Yahoo Search Seeking Exit from Microsoft

Yahoo search
(Photo credit: Wikipedia)

Sunnyvale, CaliforniaYahoo search is in a 10 year agreement with Microsoft to power its user query returns but now, the tech company wants out of the deal, according to several news reports. The insight into the desired switch comes as the internet property makes big changes, including its new Stream Ads and its $30 million purchase of the Summly app.

Other changes are on the horizon outside the Yahoo search engine, which together with Bing, has been able to surpass Google in five key search areas. The company apparently feels as though it can greatly improve its revenues by making the competition a partner.

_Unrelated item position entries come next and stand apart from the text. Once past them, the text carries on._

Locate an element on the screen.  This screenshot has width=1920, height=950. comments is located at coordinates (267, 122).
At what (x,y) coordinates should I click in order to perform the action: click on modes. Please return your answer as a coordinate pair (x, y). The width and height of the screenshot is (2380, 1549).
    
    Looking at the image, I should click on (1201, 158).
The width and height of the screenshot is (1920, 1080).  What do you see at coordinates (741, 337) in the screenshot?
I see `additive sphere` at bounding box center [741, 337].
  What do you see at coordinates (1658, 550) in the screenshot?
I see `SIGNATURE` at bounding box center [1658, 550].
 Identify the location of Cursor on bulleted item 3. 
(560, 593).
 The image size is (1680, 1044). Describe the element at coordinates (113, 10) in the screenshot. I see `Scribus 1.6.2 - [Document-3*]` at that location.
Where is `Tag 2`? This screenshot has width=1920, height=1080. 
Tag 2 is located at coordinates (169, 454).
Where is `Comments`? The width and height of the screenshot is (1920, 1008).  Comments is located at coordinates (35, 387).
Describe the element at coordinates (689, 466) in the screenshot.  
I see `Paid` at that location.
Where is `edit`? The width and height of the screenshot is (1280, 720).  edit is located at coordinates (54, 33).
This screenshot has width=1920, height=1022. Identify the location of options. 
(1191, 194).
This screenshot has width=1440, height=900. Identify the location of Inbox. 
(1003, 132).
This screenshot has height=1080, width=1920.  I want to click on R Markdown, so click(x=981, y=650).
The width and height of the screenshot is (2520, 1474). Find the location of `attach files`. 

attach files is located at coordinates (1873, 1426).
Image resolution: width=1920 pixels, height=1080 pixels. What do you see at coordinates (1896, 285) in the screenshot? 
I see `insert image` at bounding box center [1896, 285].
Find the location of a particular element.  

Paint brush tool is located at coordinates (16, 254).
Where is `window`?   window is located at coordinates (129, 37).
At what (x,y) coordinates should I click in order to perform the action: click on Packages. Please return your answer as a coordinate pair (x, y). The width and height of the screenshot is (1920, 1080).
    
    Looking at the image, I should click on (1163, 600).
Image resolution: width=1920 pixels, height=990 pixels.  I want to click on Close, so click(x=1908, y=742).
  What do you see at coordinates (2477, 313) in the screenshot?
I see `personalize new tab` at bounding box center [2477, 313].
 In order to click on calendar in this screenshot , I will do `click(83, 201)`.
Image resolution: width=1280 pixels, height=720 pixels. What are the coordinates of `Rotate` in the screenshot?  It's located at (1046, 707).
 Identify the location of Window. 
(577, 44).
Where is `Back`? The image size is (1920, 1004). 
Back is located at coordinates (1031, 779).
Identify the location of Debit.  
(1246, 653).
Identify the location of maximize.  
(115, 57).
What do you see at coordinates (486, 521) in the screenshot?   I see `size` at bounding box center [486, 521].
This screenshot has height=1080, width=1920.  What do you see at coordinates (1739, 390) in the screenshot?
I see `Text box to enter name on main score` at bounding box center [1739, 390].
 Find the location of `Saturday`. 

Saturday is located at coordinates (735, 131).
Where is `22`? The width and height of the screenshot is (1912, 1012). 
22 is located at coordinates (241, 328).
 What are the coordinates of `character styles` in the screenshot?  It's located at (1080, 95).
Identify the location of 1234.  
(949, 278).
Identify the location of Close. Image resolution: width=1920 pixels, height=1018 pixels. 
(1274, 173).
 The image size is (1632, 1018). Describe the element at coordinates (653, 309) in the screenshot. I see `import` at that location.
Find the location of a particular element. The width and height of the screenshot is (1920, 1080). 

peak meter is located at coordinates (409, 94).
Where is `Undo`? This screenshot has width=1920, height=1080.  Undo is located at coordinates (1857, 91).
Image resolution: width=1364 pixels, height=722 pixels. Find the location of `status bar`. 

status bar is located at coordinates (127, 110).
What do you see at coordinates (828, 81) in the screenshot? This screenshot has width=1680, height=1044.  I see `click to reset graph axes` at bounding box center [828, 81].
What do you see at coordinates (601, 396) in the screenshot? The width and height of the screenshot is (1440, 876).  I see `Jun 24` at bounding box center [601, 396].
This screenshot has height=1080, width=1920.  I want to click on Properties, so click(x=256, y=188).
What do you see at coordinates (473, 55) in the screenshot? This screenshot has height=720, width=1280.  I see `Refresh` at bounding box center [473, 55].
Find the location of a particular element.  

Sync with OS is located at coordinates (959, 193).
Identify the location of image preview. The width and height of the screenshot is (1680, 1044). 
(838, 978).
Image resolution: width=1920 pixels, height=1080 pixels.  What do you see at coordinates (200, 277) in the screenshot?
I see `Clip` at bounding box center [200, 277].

Yahoo Search Engine’s Bing Deal

In 2009, the company struck a deal with Microsoft to power the Yahoo search API, or automatic programming interface as at the time, it was losing traffic to the other search portals. With the assistance of Microsoft, the company sought to improve the Yahoo user search experience and that has materialized, at least to a degree.

News reports by Bloomberg and the Wall Street Journal shed light on why the company wants to turn the Yahoo search bar over to Google, “Microsoft gets 12% of the revenue Yahoo generates from search ads that appear next to search results on its websites. Because the combined search-ad system was expected to face challenges initially, Microsoft guaranteed a certain level of revenue for every search query done on Yahoo’s sites. The regulatory filing says the revenue guarantee expired on March 31, but Microsoft on April 30 agreed to extend it for an additional 12 months.”

The Yahoo Search Engine Trap

According to the structure of the deal, the first chance Microsoft will get to exit the agreement isn’t until February 23, 2015, a halfway point in the contract. But at that time, Microsoft could opt to allow the current deal to go forward, which would increase its revenue share from 12 percent to 17 percent.

Under the terms of the agreement, Yahoo search will continue to be run through Bing, unless its market share falls 40 percent that of Google’s revenue per search, Microsoft sells off Bing, or the world’s largest software company closes its doors–none of which are likely to occur.

Yahoo search revenue increased on its year-over-year performance, coming in at $409 million, up 6 percent in Q1 of this year.